As the article makes clear the variants do not all follow a linear development, they do not stem from the preceding variant necessarily, therefore we should not be assuming that all future variants will be less severe. One of the ways to lessen the possibility of variants is to limit infection.
Do you see any indication within our current government's thinking that they are in the least bit interested in limiting infection?
Do you see the majority of the public doing anything to limit infection?
We are getting the response badly wrong here.
I think the intention of the government and public was to limit infection by means of mass vaccination, but unfortunately that seems to be backfiring - see below.
Immune escape is happening largely because we are allowing the infection rate to soar and doing fuck all about it.

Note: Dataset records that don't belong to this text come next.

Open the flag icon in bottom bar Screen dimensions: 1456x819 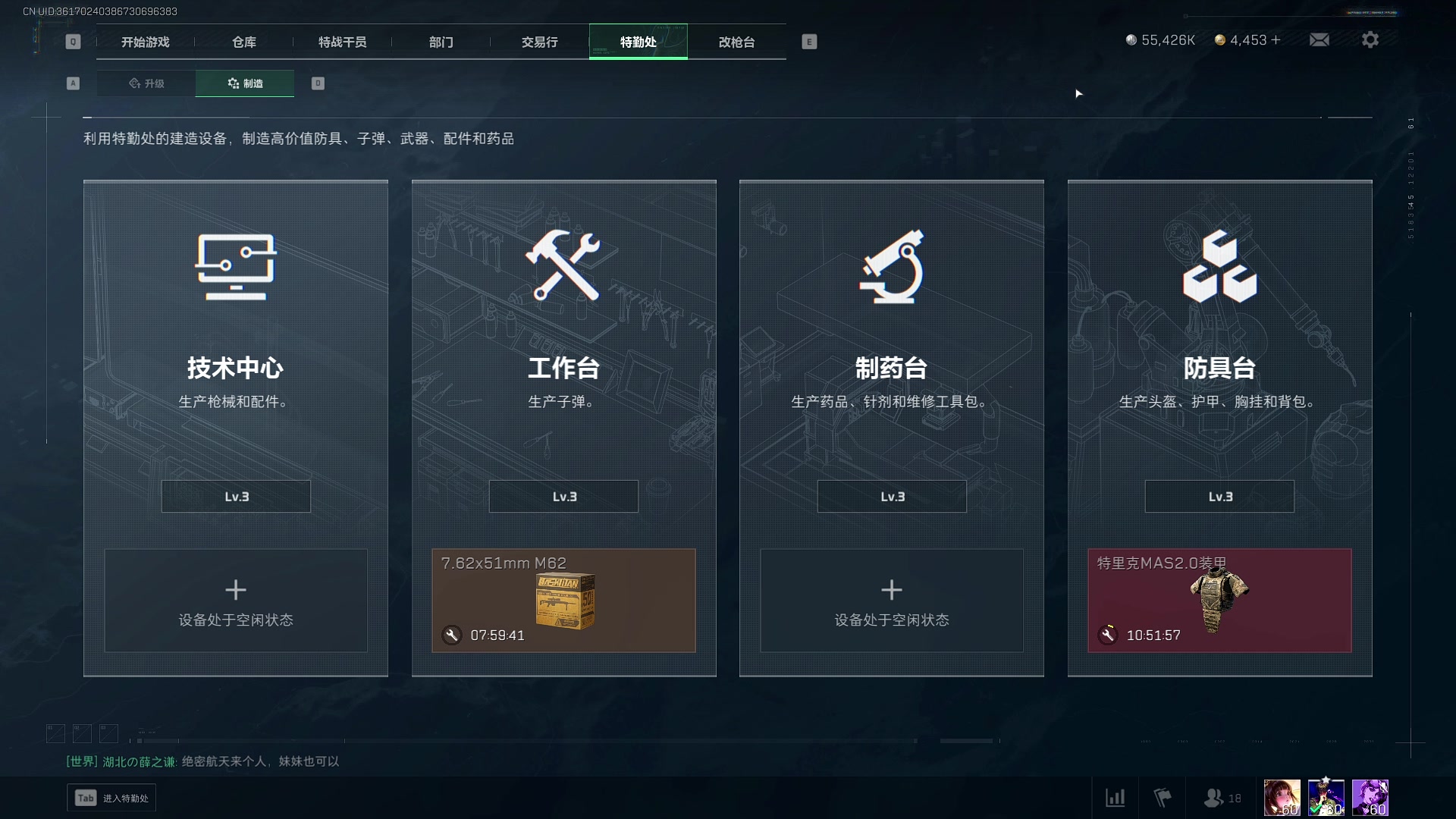point(1163,797)
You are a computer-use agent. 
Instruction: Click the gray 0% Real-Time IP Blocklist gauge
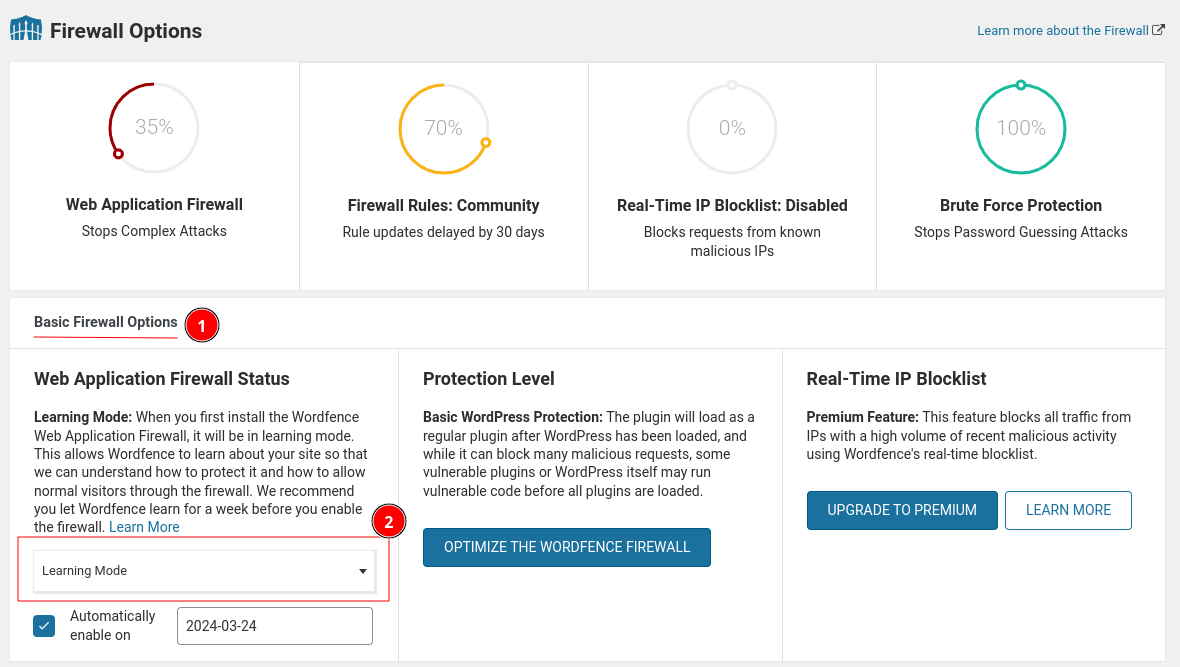coord(732,128)
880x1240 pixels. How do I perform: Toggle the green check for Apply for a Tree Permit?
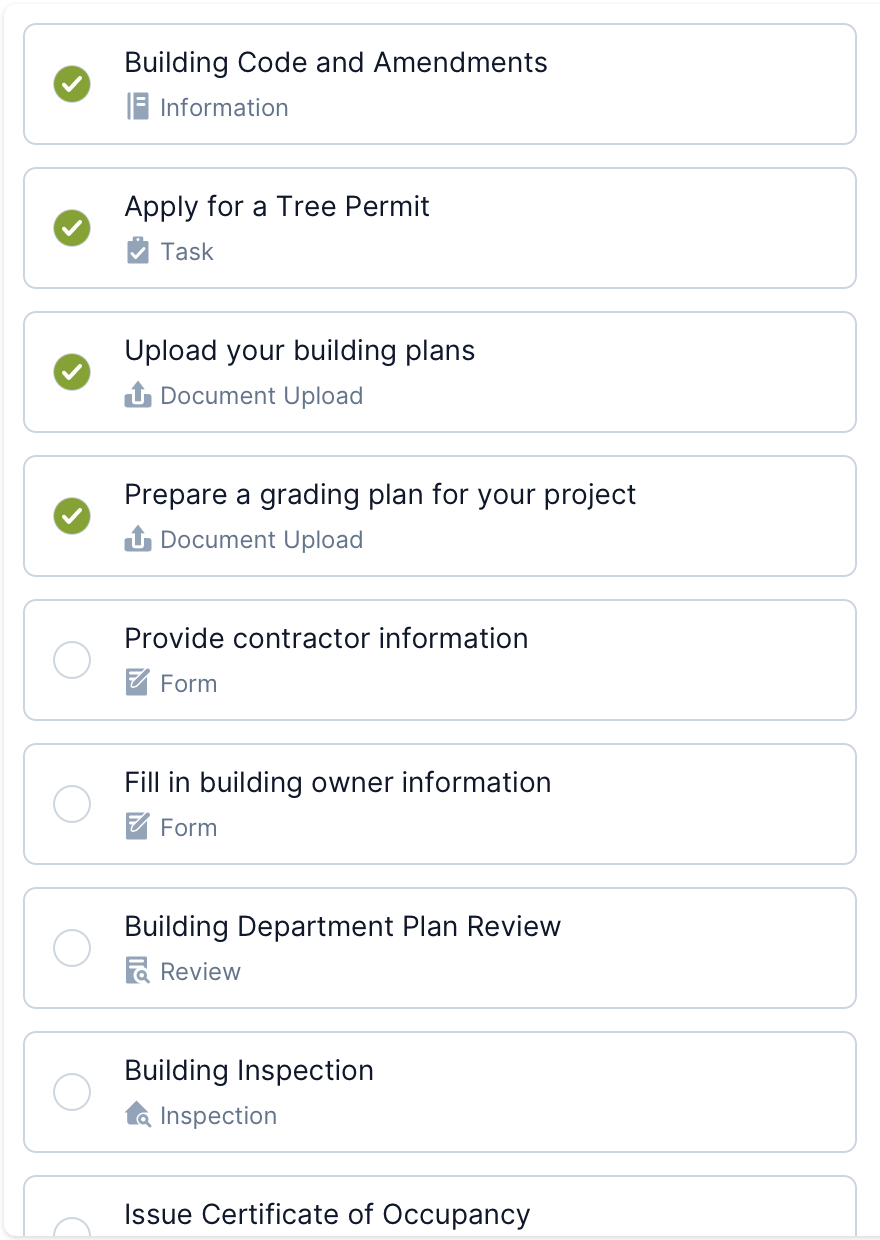[x=72, y=228]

(Disclaimer: as far as I am concerned, the following is theory, but makes sense enough that I decided not to be vaccinated).
Immune escape is happening because the majority of people have vaccine-elicited antibodies that cannot themselves prevent infection any longer, since they are designed to stick to the spike protein, which has a high mutation rate; they are nonetheless still produced by B cells when a vaccinated person is exposed to a new variant, they stick to the virus more readily than the innate antibodies, the first line of defense, thus out-competing the latter and rendering that person more prone to infection.
Had we vaccinated only the vulnerable groups, there would not have been such high surges of anti-spike antibodies in the population that only viruses with mutated spike protein could survive.
Healthy people who got sick and recovered would have developed antibodies not just to the spike protein but to other proteins in the virus that do not mutate (ie they are 'conserved'). This would have reduced the transmission of more highly infectious variants, so that they took much longer to become dominant, which would result in slowing of the infection rate and the virus becoming endemic.